The decision not to build the ponds amounts to an about-face for the utility, whose officials once insisted that they were federally bound to carry out the project to compensate for salmon killed by their Columbia River dams, Priest Rapids and Wanapum.
The ponds sparked widespread concern from the Lake Wenatchee community and the Land Trust, which owns 400 acres near the ponds’ proposed site.
Last year, a Chelan County administrative judge denied all the project’s building permits, ruling that the ponds violated local shoreline-use rules. County planners had earlier reached the same conclusion.
The PUD then angered county officials by turning to a federal process in an attempt to build the ponds anyway. The feds, themselves, halted that effort, urging the PUD seek a solution that doesn’t violate state or local rules.
Grizzel said a turn-around came last year, after federal, state and tribal authorities studied PUD-collected data and agreed that the captive-bred fish could be genetically different from their native counterparts. That’s because program officials have been unable to collect enough brood stock to create a captive, functioning gene pool, he said, and would be pressed to find replacements to existing captive breeders.
Federal fish regulators were also concerned that:
Despite the existing raise-and-release program, which has been going on since 1997, the survival rate of juvenile fish remains low.
Numbers of adult fish that return to the White River to spawn remain low.

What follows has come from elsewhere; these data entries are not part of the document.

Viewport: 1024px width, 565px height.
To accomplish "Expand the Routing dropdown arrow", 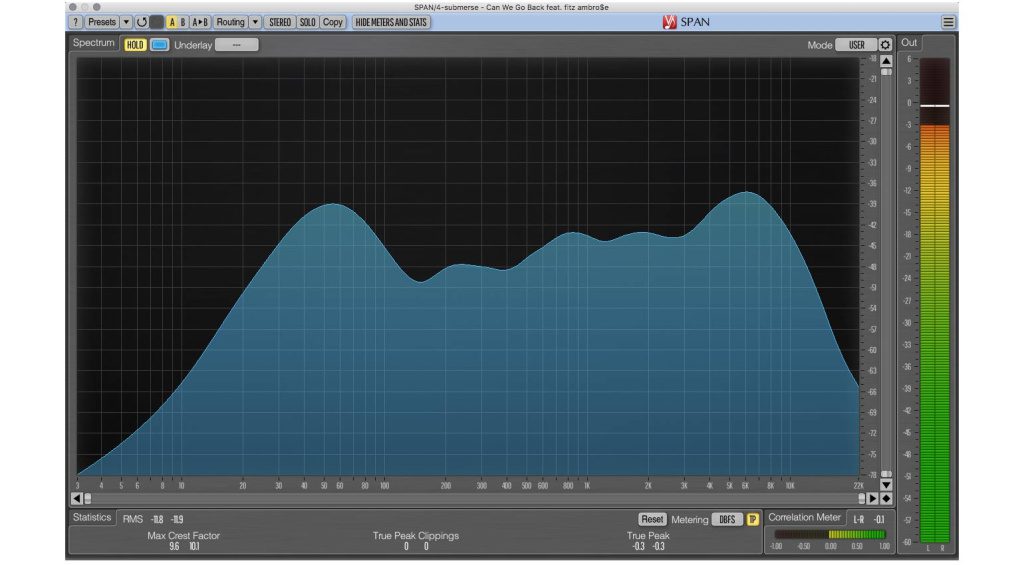I will pos(255,22).
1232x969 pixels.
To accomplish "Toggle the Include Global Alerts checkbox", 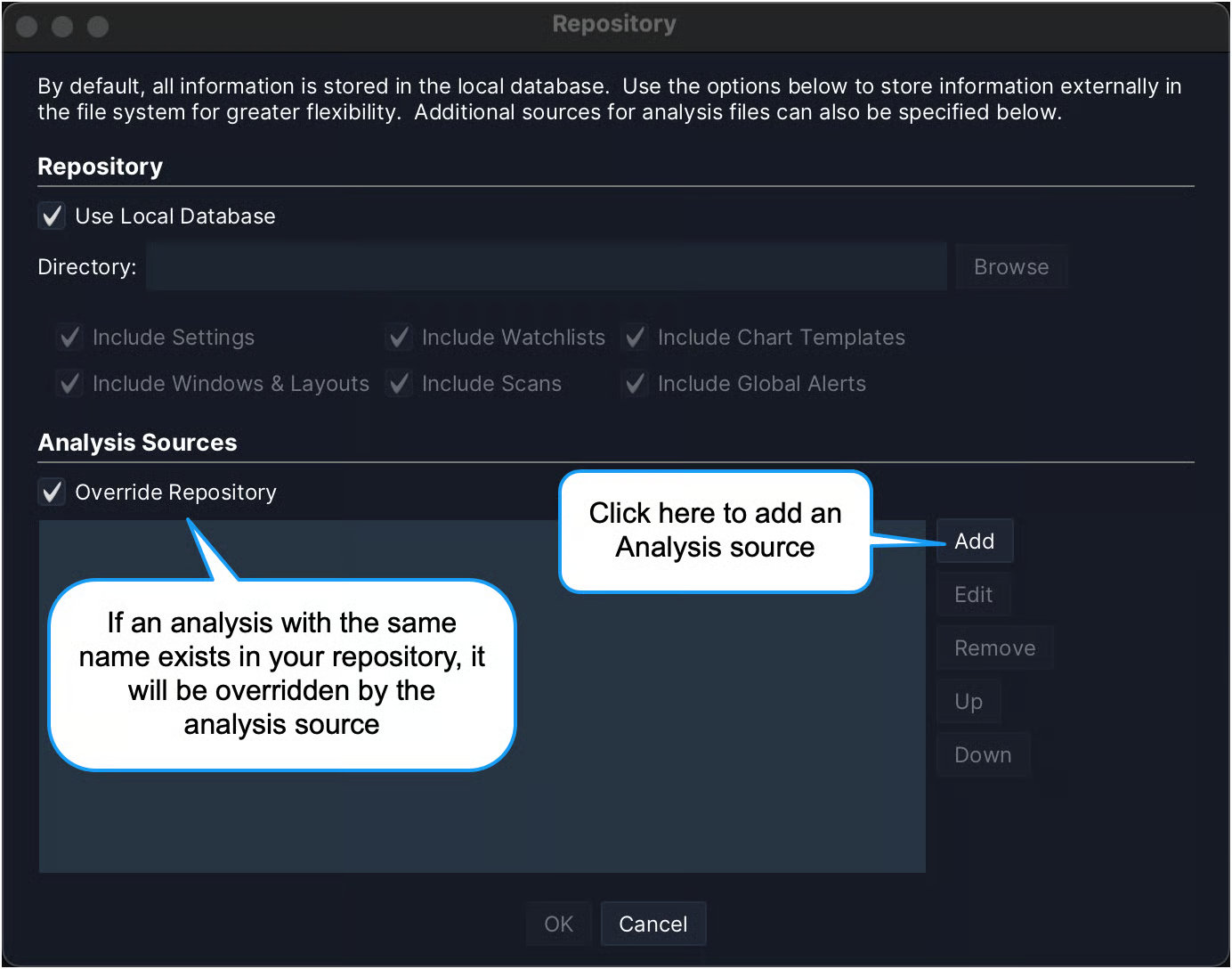I will (x=636, y=384).
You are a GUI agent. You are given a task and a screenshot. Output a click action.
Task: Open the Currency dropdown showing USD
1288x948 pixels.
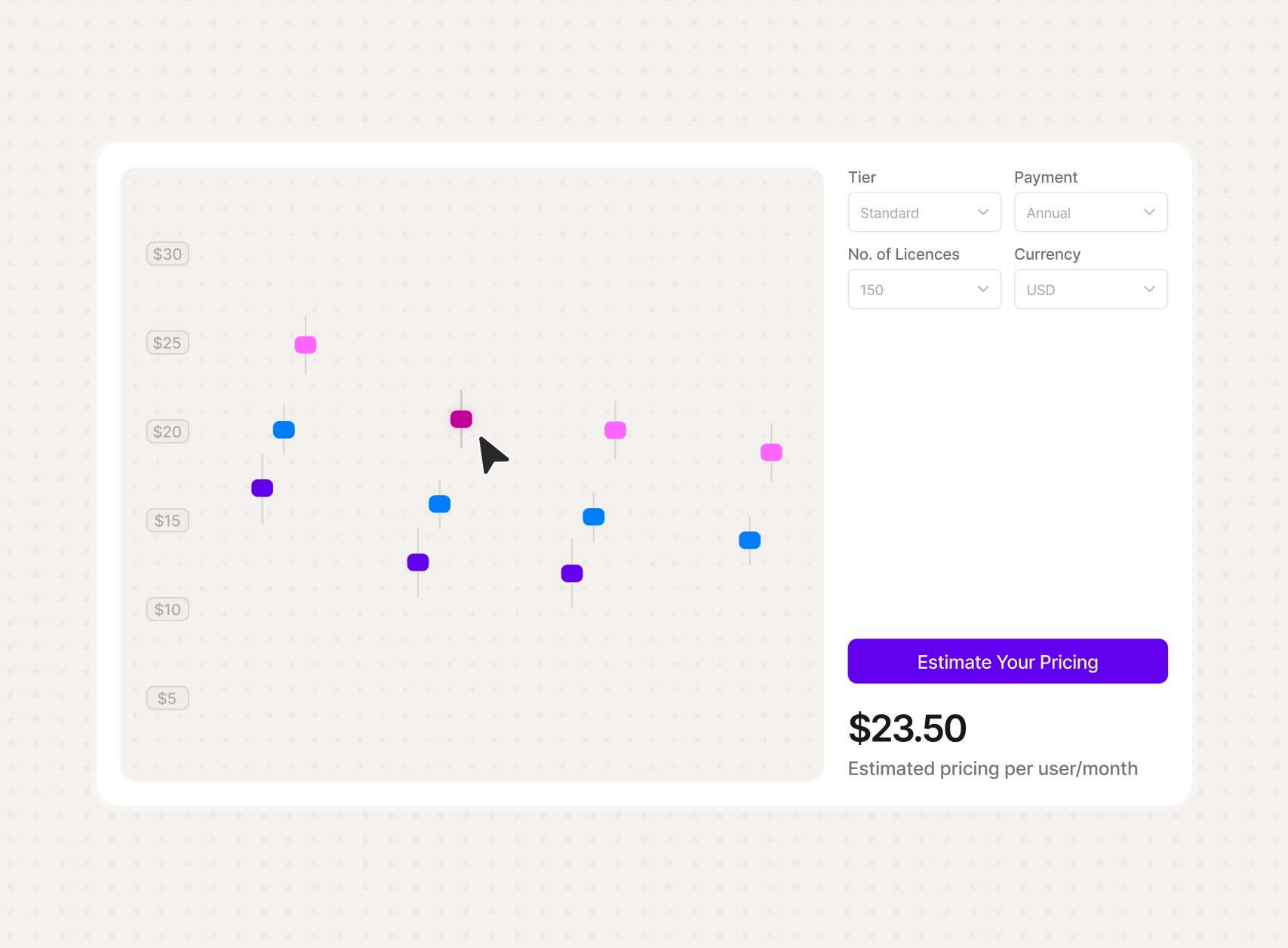click(1090, 289)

A “sub group” of spring chinook salmon reared on the nearby Chiwawa River in a Chelan County PUD hatchery “stray” into the White River when they return to spawn. This further threatens the integrity of White River spring chinook genetics.
Grizzel said the captive-breeding program for the White River fish will continue until the PUD’s existing breeding stock reaches the end of its productive cycle in 2016. After that, they’ll stop all breeding, but continue to monitor the fish.
“They have to mitigate for their hydro, and we have to process permits according to our law,” Chelan County Commissioner Ron Walter said Thursday. “Part of the question that will get answered between now and 2026 is whether supplementation is beneficial or detrimental. It’s a great step.”
Grizzel said he has no immediate plans to meet with Lake Wenatchee community members to discuss the agreement, but would be willing to.
Land Trust officials and White River advocates have opposed the project, saying the river is one of the few that remains relatively unaltered by human activity and is more valuable as a means to study fish populations not boosted by captive breeding. The river also tends to “wander” from its course during storm or spring run-off events, rendering its shorelines unsuitable for construction.
Grant PUD will begin building a fish-rearing facility on Nason Creek, a tributary of the nearby Wenatchee River, next year, Grizzel said. The project is slated for a fall 2014 completion.
No one has objected to it, and nearly all its permits are in order, he said.